(Saved entries)
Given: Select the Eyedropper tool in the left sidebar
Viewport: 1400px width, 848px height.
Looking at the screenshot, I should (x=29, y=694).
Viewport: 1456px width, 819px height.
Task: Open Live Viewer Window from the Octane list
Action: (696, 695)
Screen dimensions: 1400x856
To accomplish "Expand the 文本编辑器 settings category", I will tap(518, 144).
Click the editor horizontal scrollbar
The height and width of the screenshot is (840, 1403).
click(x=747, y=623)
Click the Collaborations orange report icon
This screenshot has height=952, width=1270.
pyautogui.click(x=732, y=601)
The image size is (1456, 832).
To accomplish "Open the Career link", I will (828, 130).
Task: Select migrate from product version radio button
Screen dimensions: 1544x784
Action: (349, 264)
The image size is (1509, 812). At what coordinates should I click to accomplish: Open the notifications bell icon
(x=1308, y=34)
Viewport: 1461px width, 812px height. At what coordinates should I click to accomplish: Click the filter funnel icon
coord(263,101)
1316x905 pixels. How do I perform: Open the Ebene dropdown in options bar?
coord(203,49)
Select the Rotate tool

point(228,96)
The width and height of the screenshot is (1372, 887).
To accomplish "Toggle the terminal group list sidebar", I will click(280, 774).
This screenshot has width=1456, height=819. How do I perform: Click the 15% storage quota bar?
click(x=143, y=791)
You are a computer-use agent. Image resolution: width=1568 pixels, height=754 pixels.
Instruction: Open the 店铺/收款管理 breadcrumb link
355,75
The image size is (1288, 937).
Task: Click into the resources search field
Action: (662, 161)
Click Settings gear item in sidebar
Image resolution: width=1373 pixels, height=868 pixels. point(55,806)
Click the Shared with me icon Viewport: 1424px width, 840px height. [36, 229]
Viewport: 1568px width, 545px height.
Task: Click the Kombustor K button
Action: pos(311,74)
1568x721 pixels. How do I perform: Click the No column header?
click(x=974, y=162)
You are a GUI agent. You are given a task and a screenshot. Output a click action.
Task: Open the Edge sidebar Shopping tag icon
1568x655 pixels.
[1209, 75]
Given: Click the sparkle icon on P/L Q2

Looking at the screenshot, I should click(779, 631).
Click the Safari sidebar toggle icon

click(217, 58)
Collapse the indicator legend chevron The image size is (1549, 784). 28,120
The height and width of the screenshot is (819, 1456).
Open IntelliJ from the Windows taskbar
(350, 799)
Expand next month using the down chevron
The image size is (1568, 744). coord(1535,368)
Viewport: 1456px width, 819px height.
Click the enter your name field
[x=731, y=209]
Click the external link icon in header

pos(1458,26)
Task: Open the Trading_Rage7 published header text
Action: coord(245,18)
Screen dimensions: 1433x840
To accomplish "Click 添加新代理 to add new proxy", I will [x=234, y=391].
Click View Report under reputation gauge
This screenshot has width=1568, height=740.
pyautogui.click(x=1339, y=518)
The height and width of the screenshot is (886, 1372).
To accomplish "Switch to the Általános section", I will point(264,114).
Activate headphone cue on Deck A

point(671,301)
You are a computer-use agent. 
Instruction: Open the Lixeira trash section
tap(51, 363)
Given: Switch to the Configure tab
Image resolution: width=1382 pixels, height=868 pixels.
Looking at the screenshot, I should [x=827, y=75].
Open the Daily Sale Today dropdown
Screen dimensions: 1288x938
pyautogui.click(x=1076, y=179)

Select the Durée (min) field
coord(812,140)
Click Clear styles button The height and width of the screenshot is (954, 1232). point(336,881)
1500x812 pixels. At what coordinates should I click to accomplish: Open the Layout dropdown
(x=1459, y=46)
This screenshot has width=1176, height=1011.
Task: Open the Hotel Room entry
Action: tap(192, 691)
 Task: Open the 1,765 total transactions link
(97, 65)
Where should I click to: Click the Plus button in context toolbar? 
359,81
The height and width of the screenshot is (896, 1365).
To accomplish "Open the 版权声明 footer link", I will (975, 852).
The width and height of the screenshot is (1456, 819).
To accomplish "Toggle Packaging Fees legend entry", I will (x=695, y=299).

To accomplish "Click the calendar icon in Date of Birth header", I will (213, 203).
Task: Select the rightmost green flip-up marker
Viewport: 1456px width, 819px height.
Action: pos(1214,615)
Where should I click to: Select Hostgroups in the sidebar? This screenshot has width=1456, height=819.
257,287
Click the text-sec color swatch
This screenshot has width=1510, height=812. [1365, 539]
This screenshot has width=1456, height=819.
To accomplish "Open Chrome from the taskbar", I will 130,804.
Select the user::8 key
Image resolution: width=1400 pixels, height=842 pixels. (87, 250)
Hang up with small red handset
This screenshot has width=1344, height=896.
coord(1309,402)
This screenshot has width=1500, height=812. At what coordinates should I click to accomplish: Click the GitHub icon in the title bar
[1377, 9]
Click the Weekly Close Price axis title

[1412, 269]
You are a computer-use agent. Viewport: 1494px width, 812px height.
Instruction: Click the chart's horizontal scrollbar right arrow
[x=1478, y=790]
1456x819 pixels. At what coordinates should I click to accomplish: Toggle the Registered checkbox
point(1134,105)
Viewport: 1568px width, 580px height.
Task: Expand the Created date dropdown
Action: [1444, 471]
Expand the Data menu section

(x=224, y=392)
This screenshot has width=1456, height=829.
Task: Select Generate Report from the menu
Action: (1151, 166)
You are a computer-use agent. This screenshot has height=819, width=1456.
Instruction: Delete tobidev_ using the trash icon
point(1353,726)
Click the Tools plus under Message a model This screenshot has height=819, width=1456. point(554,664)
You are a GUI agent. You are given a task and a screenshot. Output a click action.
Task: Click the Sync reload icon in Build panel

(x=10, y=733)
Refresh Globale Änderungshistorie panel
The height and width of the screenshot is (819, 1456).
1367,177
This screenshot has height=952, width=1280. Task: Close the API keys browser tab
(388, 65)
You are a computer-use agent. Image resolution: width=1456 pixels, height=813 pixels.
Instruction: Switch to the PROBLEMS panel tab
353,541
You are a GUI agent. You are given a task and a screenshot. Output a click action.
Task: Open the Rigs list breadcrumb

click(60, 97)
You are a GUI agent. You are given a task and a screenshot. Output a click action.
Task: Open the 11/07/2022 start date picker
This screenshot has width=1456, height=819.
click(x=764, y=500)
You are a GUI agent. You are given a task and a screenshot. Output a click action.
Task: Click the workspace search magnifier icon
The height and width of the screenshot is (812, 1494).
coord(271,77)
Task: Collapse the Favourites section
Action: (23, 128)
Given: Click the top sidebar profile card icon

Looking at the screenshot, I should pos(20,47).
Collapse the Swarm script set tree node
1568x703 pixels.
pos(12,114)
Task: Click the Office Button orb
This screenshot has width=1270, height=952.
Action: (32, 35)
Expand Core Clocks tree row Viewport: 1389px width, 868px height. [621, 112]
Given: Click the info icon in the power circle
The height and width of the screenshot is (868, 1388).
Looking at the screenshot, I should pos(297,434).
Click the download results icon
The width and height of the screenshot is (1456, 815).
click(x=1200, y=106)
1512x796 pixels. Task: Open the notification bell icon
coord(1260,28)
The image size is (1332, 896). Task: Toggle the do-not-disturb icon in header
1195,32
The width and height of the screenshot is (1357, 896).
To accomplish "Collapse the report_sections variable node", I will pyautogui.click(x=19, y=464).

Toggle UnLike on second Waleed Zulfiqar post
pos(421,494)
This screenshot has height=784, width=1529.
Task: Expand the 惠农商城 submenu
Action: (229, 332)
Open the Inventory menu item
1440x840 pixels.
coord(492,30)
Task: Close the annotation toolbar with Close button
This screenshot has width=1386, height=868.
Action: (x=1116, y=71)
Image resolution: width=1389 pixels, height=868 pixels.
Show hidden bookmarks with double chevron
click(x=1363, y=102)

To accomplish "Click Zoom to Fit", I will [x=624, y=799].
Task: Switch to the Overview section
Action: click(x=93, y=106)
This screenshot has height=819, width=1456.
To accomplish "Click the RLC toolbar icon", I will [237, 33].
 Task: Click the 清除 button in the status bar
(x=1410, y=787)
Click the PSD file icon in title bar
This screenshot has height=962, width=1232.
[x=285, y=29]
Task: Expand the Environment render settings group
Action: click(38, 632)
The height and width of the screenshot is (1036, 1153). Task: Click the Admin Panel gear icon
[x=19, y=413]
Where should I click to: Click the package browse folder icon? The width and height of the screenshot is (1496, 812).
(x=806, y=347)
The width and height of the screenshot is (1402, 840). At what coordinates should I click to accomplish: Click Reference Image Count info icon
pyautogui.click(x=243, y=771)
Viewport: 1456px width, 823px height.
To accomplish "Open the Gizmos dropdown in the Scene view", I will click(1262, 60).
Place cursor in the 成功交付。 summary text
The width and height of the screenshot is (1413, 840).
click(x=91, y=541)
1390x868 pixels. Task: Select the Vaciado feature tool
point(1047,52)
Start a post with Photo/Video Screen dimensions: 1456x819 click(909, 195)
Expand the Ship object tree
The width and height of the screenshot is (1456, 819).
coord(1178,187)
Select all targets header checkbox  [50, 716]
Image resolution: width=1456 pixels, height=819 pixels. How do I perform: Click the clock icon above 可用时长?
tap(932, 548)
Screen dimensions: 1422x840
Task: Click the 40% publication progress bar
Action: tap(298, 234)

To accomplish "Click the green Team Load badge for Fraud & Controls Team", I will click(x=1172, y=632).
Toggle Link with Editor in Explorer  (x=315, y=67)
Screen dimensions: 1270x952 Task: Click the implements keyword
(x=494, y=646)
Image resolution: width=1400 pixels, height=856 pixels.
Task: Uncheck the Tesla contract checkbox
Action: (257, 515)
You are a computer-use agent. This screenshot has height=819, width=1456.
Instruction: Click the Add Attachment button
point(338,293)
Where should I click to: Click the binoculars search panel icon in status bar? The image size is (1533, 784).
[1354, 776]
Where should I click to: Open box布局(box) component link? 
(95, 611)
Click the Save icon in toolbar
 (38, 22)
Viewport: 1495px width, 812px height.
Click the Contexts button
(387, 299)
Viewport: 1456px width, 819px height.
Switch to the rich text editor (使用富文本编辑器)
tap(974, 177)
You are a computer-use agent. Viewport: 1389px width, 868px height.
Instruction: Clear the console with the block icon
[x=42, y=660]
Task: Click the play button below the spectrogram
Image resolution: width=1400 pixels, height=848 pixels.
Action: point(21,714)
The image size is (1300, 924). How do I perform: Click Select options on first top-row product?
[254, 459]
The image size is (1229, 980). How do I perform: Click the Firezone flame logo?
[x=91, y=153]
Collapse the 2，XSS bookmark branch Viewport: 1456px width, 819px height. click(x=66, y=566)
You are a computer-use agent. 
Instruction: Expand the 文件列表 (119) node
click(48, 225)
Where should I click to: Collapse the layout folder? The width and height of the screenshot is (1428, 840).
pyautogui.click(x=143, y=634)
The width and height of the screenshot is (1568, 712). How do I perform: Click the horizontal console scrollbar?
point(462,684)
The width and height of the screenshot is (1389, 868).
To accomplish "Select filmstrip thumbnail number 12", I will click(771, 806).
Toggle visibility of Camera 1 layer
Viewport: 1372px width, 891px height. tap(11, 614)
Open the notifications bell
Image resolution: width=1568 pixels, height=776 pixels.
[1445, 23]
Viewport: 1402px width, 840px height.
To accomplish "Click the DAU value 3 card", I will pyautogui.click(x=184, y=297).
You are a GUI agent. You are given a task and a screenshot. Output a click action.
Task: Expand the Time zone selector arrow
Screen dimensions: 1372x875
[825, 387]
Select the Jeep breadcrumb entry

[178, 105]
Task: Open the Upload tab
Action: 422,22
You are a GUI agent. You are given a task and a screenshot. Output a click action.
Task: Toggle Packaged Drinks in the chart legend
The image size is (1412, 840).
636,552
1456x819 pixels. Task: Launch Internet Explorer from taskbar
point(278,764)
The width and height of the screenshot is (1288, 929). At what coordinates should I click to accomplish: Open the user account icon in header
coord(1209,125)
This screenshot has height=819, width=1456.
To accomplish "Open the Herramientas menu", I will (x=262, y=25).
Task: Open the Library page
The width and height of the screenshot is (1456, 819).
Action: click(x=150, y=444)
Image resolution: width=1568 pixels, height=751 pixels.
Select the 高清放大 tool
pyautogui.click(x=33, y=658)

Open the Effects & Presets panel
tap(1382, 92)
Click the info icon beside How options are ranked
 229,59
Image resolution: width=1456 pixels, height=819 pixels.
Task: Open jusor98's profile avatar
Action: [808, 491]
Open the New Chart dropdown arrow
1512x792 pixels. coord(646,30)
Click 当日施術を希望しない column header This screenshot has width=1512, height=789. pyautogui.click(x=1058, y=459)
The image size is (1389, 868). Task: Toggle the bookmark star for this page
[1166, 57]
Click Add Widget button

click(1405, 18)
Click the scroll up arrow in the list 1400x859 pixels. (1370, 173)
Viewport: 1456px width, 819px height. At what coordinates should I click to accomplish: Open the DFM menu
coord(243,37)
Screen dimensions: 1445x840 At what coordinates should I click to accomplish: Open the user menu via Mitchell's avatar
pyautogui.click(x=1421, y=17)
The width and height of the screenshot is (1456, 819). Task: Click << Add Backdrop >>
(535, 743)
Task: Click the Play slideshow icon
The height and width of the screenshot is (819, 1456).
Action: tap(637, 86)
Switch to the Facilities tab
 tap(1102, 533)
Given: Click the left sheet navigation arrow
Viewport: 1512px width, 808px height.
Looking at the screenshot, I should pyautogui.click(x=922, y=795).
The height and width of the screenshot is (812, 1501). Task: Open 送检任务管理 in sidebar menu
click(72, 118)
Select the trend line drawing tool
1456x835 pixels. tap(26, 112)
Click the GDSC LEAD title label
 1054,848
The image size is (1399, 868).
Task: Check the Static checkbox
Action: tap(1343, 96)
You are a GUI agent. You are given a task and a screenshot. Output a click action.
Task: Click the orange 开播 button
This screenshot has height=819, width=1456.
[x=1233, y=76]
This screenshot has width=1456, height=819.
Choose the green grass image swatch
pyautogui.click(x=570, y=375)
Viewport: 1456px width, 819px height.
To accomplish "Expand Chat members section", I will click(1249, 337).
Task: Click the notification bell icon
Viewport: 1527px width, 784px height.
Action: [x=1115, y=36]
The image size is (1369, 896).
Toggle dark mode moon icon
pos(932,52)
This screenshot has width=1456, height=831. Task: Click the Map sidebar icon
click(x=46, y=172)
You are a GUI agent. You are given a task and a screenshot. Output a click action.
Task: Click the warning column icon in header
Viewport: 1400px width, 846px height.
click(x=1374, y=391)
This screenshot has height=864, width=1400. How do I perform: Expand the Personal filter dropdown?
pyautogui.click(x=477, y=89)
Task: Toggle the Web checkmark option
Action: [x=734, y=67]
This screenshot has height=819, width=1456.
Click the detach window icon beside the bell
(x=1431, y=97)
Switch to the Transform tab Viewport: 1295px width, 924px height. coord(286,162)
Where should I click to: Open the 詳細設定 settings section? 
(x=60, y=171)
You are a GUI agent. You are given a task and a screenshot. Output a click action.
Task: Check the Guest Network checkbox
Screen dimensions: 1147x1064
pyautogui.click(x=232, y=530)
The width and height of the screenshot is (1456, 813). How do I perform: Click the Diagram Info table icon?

Task objective:
For this exercise, return every line from the data that holds the string "tree".

Task solution:
Collapse the Swarm script set tree node
Expand Core Clocks tree row Viewport: 1389px width, 868px height. [621, 112]
Expand the Ship object tree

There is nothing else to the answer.